Nothing should differ between your answer and the records below.

• _Collected data entries_:

########################################

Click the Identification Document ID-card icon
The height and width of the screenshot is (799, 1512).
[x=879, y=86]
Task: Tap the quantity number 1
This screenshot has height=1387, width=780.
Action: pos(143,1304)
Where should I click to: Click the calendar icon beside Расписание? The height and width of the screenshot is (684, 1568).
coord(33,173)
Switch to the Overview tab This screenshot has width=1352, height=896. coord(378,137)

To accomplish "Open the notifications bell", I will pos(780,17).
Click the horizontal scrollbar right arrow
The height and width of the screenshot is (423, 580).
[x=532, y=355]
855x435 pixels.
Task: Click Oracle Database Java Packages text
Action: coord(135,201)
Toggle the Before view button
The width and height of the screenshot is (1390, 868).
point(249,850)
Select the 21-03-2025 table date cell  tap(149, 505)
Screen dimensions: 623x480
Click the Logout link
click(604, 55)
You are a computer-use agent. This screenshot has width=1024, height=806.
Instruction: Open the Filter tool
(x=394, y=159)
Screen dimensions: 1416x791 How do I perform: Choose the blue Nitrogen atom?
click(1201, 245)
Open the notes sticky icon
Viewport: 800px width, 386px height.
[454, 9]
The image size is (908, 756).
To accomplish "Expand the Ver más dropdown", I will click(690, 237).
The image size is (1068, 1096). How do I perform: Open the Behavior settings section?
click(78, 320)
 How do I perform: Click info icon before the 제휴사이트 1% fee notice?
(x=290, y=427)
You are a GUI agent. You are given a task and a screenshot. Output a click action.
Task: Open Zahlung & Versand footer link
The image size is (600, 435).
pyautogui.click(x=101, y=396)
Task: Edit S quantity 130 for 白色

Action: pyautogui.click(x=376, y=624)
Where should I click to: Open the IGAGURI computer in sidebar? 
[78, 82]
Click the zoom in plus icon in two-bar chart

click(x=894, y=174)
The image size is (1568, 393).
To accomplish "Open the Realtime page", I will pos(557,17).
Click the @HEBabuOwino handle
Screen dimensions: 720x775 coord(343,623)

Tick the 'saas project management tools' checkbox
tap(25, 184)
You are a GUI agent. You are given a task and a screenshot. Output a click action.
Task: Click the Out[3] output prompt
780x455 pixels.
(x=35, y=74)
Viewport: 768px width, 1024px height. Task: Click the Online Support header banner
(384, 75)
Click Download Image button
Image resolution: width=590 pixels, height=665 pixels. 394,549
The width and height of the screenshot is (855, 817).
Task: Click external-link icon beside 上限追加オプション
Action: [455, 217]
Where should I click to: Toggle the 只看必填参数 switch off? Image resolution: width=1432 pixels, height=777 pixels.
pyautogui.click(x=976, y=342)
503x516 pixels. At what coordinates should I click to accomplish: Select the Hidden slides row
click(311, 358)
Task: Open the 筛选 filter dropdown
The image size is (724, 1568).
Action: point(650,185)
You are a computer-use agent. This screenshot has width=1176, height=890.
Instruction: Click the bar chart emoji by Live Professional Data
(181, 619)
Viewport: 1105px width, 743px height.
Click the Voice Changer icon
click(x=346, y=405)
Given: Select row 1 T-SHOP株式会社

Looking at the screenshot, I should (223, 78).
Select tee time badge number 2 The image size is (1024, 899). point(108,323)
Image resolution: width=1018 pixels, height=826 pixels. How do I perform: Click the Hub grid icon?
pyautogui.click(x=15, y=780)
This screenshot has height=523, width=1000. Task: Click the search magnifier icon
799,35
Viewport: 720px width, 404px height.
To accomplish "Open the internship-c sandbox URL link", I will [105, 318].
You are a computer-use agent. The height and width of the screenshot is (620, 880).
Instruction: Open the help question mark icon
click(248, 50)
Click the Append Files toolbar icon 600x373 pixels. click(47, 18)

########################################

• _Answer to the problem_:
Click the Identification Document ID-card icon
The height and width of the screenshot is (799, 1512).
[x=879, y=86]
Task: Tap the quantity number 1
This screenshot has height=1387, width=780.
Action: pos(143,1304)
Where should I click to: Click the calendar icon beside Расписание? The height and width of the screenshot is (684, 1568).
coord(33,173)
Switch to the Overview tab This screenshot has width=1352, height=896. coord(378,137)

To accomplish "Open the notifications bell", I will pos(780,17).
Click the horizontal scrollbar right arrow
The height and width of the screenshot is (423, 580).
[x=532, y=355]
855x435 pixels.
Task: Click Oracle Database Java Packages text
Action: coord(135,201)
Toggle the Before view button
The width and height of the screenshot is (1390, 868).
point(249,850)
Select the 21-03-2025 table date cell  tap(149, 505)
Screen dimensions: 623x480
Click the Logout link
click(604, 55)
You are a computer-use agent. This screenshot has width=1024, height=806.
Instruction: Open the Filter tool
(x=394, y=159)
Screen dimensions: 1416x791 How do I perform: Choose the blue Nitrogen atom?
click(1201, 245)
Open the notes sticky icon
Viewport: 800px width, 386px height.
[454, 9]
The image size is (908, 756).
To accomplish "Expand the Ver más dropdown", I will click(690, 237).
The image size is (1068, 1096). How do I perform: Open the Behavior settings section?
click(78, 320)
 How do I perform: Click info icon before the 제휴사이트 1% fee notice?
(x=290, y=427)
You are a GUI agent. You are given a task and a screenshot. Output a click action.
Task: Open Zahlung & Versand footer link
The image size is (600, 435).
pyautogui.click(x=101, y=396)
Task: Edit S quantity 130 for 白色

Action: pyautogui.click(x=376, y=624)
Where should I click to: Open the IGAGURI computer in sidebar? 
[78, 82]
Click the zoom in plus icon in two-bar chart

click(x=894, y=174)
The image size is (1568, 393).
To accomplish "Open the Realtime page", I will pos(557,17).
Click the @HEBabuOwino handle
Screen dimensions: 720x775 coord(343,623)

Tick the 'saas project management tools' checkbox
tap(25, 184)
You are a GUI agent. You are given a task and a screenshot. Output a click action.
Task: Click the Out[3] output prompt
780x455 pixels.
(x=35, y=74)
Viewport: 768px width, 1024px height. Task: Click the Online Support header banner
(384, 75)
Click Download Image button
Image resolution: width=590 pixels, height=665 pixels. 394,549
The width and height of the screenshot is (855, 817).
Task: Click external-link icon beside 上限追加オプション
Action: [455, 217]
Where should I click to: Toggle the 只看必填参数 switch off? Image resolution: width=1432 pixels, height=777 pixels.
pyautogui.click(x=976, y=342)
503x516 pixels. At what coordinates should I click to accomplish: Select the Hidden slides row
click(311, 358)
Task: Open the 筛选 filter dropdown
The image size is (724, 1568).
Action: point(650,185)
You are a computer-use agent. This screenshot has width=1176, height=890.
Instruction: Click the bar chart emoji by Live Professional Data
(181, 619)
Viewport: 1105px width, 743px height.
Click the Voice Changer icon
click(x=346, y=405)
Given: Select row 1 T-SHOP株式会社

Looking at the screenshot, I should (223, 78).
Select tee time badge number 2 The image size is (1024, 899). point(108,323)
Image resolution: width=1018 pixels, height=826 pixels. How do I perform: Click the Hub grid icon?
pyautogui.click(x=15, y=780)
This screenshot has height=523, width=1000. Task: Click the search magnifier icon
799,35
Viewport: 720px width, 404px height.
To accomplish "Open the internship-c sandbox URL link", I will [105, 318].
You are a computer-use agent. The height and width of the screenshot is (620, 880).
Instruction: Open the help question mark icon
click(248, 50)
Click the Append Files toolbar icon 600x373 pixels. click(47, 18)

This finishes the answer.